Most students would pay between $7,000 and $19,000 over their course. It will knock 1-2% off the median rate of return.

National participation rates in higher education for low SES students increased by 24 per cent between 2007 and 2011, and for indigenous Australians the increase was 26 per cent. It is not clear why shifting the long-term funding responsibilities for higher education from the state to the student will do anything but reverse this progress.

We could price discriminate, but I think low SES students are smarter than these theories assume.

As a university with the highest number of enabling programs in the country and with proportions of low SES and indigenous undergraduates close to double the national average, we at Newcastle consider fair access measures to be non-negotiable in any discussion of fee deregulation.

Beyond the materiality of the proposed changes to higher education, the power of the symbolism in the reforms suggested in the Grattan report run counter to the principles on which Australia’s universities were founded.

To charge students the full cost of a degree sends a clear signal that Australia’s universities are the natural homes for only those who can afford to study, and implies that knowledge is only ever traded rather than shared.

Not at all. I am surprised that these pre-HECS assumptions survive despite the loan scheme’s success.

It is time for a broader discussion based on the principles that a world-class university system and intergenerational mobility are both critical if we are to build our productivity and competitiveness on the world stage.

Caroline McMillen is the vice-chancellor of the University of Newcastle.

  1. Hi Andrew,

    Thanks for your insights.
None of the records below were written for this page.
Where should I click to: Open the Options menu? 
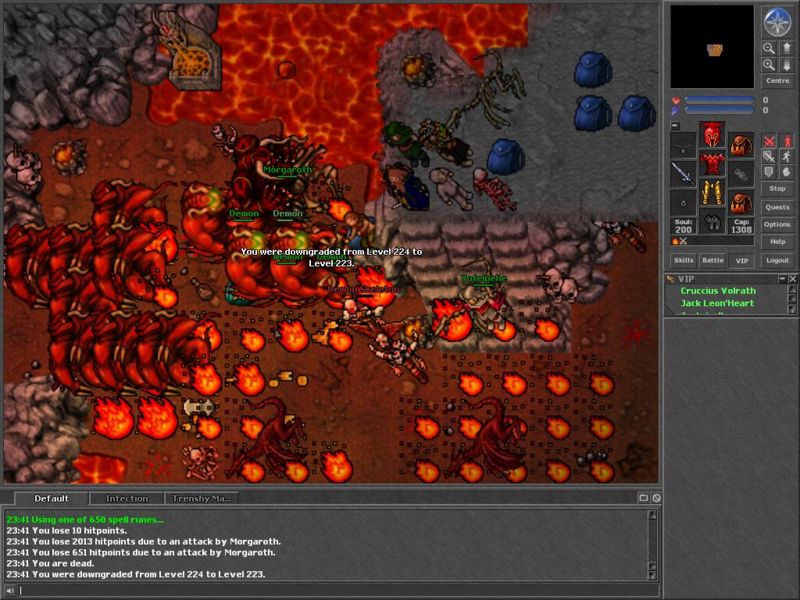coord(777,224)
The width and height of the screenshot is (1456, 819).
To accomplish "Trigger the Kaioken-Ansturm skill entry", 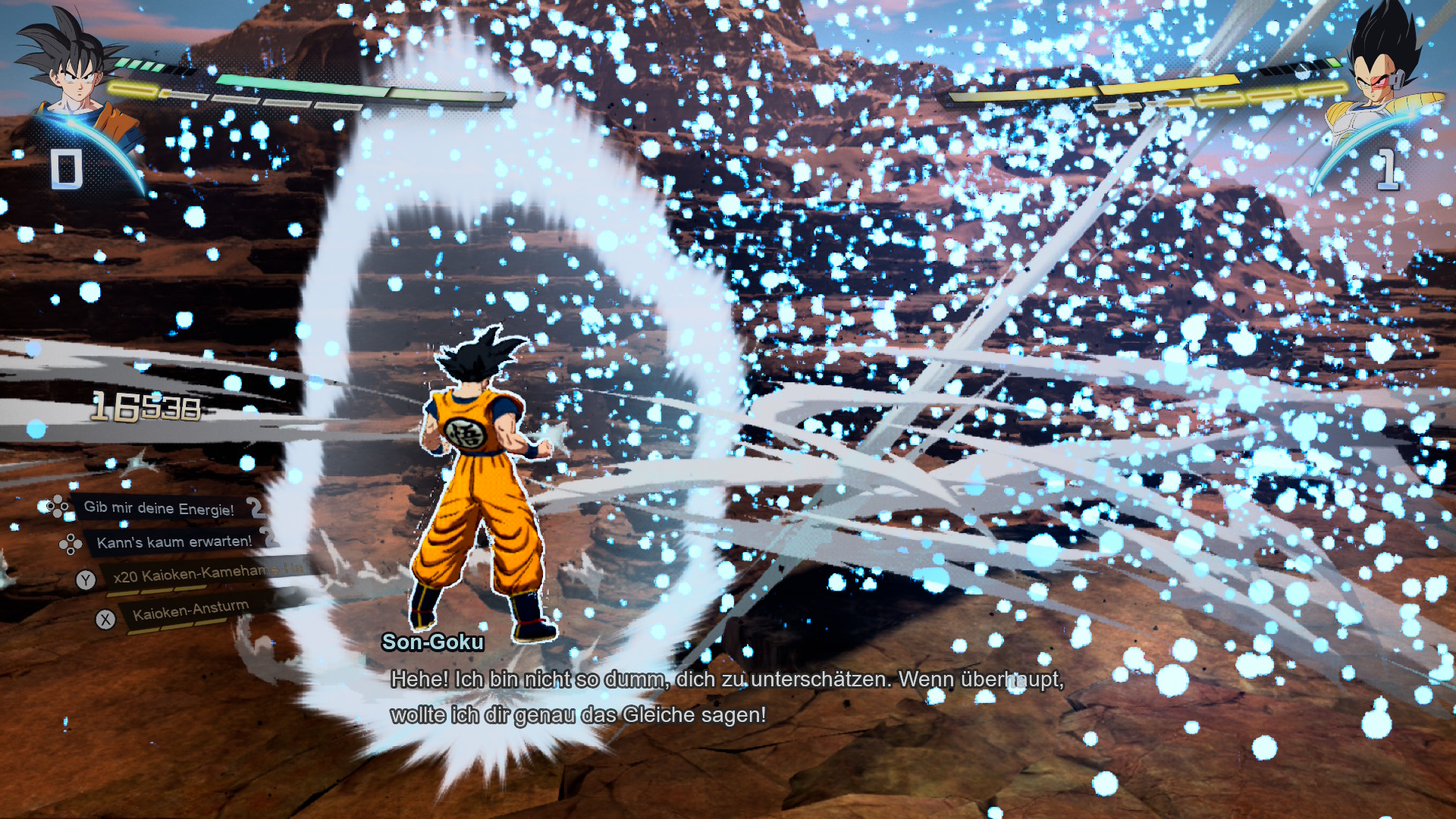I will click(x=191, y=610).
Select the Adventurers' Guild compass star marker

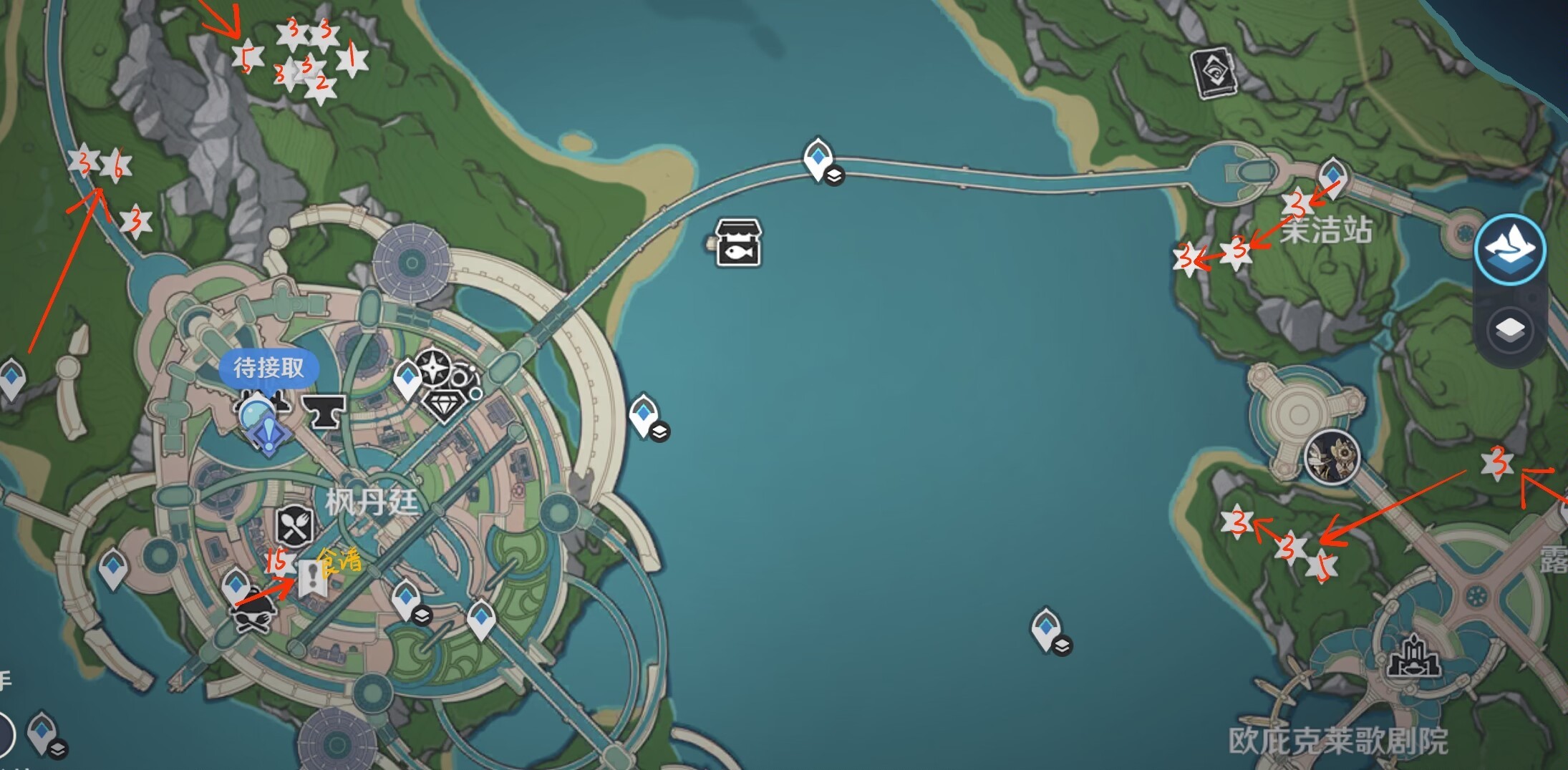tap(434, 369)
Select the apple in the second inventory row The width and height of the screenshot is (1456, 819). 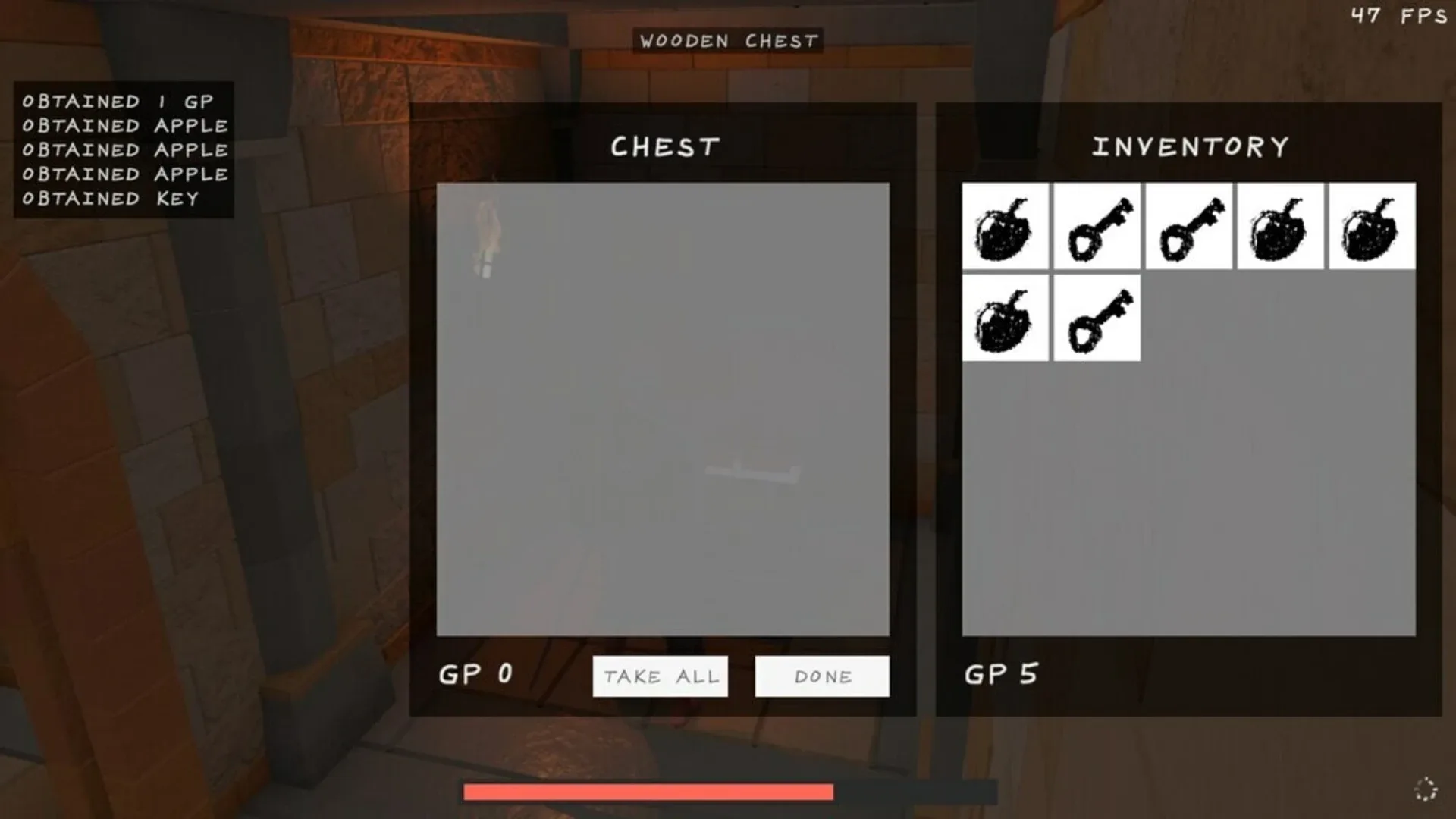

Do you have any response to McMillen’s claims: “Implicit in its calculation of public versus private benefit is…that all students who study subjects that have historically produced high-earning graduates will also earn high salaries”?

    I think this is a legitimate concern and may overestimate the private returns of higher ed. For one, the signalling effect of a bachelors degree for today’s 21 year old will be much less during their career than it was for a graduate 40 years ago when we had an elite higher education system. Therefore, I would doubt that we can reliably predict a steep and steady salary increase for today’s graduates based on cross-sectional data.

  2. Peter – One finding from our research is that graduates don’t need to earn especially high salaries relative to their peers to come out ahead. And if private returns are sinking, initial tuition charges are the least of their problems.

    However, I don’t think declining private returns are very likely unless we get a much large increase in attainment than seems likely. McMillen can’t have it both ways on this – if demand for skills is going up, then all other things equal salary premiums should also be maintained or increased.

  3. Andrew – The argument is not that private returns will continue to decline with higher attainment, it is that they have already declined.

    For example, Graduate Careers Australia report that starting salaries of bachelors graduates has dropped from 100% of FT male average weekly earnings (AWE) in 1977 to 78% in 2011. The decline appears to be steady and 2012 is the lowest on record. Even if higher ed attainment remains stable, it is highly unlikely that today’s graduate will achieve the same returns on higher ed as the 1977 graduate.

    http://www.graduatecareers.com.au/wp-content/uploads/2012/01/gca002770.pdf

    Still, we would probably find that the relativity between year 12-educated and AWE has worsened even more so since 1977. So it doesn’t necessarily point to a weaker return on higher ed relative to yr 12 education. But, I’d say that again it is the signaling effect that is the primary reason why it is much more risky to not complete a bachelors degree.

  4. Peter – GCA should discontinue that data series, for reasons I explained a few years ago.

    Page 70 of my Mapping Australian Higher Education publication has better numbers, showing returns are stable or increasing.

  5. Andrew – Thanks for the responses and references, they helped give me a better picture of the data.